Predicting equipment failure at a SAG mill: why the algorithm is the easy part

Predictive maintenance in mining is more than algorithms. SAG mill failure prediction requires baselines, class imbalance handling, experiment tracking, and reproducibility

Santhosh Sagar Reddy

Jun 9, 2026

min read

Predictive maintenance in mining depends less on model choice and more on failure definition, data quality, baseline rigour, class imbalance handling, experiment tracking, and reproducibility. The algorithm is rarely the bottleneck.

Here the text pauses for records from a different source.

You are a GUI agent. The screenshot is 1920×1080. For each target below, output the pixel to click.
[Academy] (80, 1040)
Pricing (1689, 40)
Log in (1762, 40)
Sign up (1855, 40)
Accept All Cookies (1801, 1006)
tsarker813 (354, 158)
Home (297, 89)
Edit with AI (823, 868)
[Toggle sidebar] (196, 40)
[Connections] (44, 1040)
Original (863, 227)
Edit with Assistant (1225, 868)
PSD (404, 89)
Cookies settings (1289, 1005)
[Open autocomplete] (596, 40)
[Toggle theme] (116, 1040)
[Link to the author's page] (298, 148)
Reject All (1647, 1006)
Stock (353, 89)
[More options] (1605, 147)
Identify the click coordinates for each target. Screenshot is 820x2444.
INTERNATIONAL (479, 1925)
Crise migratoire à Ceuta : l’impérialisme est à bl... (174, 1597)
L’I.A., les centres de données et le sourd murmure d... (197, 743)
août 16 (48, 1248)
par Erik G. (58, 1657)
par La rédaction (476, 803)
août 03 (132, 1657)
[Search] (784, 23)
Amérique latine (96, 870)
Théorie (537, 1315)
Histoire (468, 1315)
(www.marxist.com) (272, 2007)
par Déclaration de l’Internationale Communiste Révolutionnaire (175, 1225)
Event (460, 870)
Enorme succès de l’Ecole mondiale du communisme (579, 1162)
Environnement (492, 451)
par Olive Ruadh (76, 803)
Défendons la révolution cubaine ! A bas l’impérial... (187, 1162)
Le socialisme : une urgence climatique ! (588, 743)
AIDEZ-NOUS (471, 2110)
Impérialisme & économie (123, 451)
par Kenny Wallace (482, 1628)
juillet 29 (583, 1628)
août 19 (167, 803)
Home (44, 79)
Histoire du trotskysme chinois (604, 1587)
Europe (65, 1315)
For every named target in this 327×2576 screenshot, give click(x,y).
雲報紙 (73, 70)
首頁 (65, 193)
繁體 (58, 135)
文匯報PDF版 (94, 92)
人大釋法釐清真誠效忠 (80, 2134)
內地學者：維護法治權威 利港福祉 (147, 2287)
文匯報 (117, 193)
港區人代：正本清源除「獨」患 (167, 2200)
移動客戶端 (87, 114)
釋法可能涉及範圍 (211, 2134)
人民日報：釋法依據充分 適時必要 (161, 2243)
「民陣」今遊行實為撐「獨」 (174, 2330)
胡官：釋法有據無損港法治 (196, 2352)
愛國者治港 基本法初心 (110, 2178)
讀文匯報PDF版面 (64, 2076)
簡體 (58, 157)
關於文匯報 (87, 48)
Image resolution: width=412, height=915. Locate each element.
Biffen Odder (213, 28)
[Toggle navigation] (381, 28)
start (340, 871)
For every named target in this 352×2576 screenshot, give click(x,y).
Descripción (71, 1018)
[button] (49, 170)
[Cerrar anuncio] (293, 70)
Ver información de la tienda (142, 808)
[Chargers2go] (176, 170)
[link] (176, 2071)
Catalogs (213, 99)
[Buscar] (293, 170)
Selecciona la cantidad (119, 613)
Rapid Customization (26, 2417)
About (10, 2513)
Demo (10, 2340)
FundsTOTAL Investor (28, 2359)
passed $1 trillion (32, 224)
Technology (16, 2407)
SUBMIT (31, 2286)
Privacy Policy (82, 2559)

There is a familiar moment in most industrial AI conversations. A leadership team has decided that predictive maintenance is the right place to start. The use case is well-chosen. A SAG mill is identified as the asset. The question that follows, almost without exception, is this: which algorithm should we use? In our experience working with mining organisations, this is rarely the most important question. It is also rarely the question that determines whether the programme succeeds.

This week, we focus on a concrete case. A SAG mill is one of the most heavily instrumented and operationally critical assets in any processing plant. Vibration, power draw, throughput, bearing temperature, lubrication condition, feed characteristics, and operating mode are all available in some form. Failure is expensive. Downtime cascades through the plant. The business case for predictive maintenance is strong. And yet, in our experience, more SAG mill predictive maintenance projects stall in Stage 03, Model Building and Experimentation, than in any other stage. The algorithm is almost never the reason.

KEY POINT: The algorithm is rarely the hardest part of predictive maintenance. The definition of the problem usually is.

The first question is not which algorithm to use

It is what exactly the model is being asked to predict

Predictive maintenance is not a single problem. It is a category of problems, each of which requires different labels, time windows, evaluation metrics, and operational responses. Before any model is built, leadership and the technical team need to agree on what is actually being predicted.

Failure within the next 24 hours. A short-horizon classification problem that demands high precision and a clear maintenance response path.
Abnormal condition within the next shift. A medium-horizon problem aligned with shift handover and operational planning cycles.
Component degradation risk. A regression or probability problem that informs maintenance scheduling rather than immediate intervention.
Probability of unplanned stoppage in a defined window. A probabilistic output that integrates with production planning.
Remaining useful life of a specific component. A long-horizon estimation problem that requires extensive historical data and consistent component-level tracking.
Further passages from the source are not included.